SUPPLIED RECORDS section start

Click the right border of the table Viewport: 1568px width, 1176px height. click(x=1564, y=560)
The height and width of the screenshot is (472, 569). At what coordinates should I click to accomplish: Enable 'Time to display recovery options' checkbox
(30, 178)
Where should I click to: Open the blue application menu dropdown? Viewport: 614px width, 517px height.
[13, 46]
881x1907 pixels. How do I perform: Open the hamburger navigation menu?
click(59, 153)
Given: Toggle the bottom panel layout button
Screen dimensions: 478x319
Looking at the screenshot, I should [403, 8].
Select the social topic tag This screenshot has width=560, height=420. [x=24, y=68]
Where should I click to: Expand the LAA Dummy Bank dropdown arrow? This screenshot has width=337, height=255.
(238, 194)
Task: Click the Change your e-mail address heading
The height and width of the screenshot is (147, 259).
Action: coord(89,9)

SUPPLIED RECORDS section end

*INSTRUCTIONS FOR THE TASK:* Without omitting anything, output the data verbatim.

*WRITTEN RESPONSE:*
Click the right border of the table Viewport: 1568px width, 1176px height. click(x=1564, y=560)
The height and width of the screenshot is (472, 569). At what coordinates should I click to accomplish: Enable 'Time to display recovery options' checkbox
(30, 178)
Where should I click to: Open the blue application menu dropdown? Viewport: 614px width, 517px height.
[13, 46]
881x1907 pixels. How do I perform: Open the hamburger navigation menu?
click(59, 153)
Given: Toggle the bottom panel layout button
Screen dimensions: 478x319
Looking at the screenshot, I should [403, 8].
Select the social topic tag This screenshot has width=560, height=420. [x=24, y=68]
Where should I click to: Expand the LAA Dummy Bank dropdown arrow? This screenshot has width=337, height=255.
(238, 194)
Task: Click the Change your e-mail address heading
The height and width of the screenshot is (147, 259).
Action: coord(89,9)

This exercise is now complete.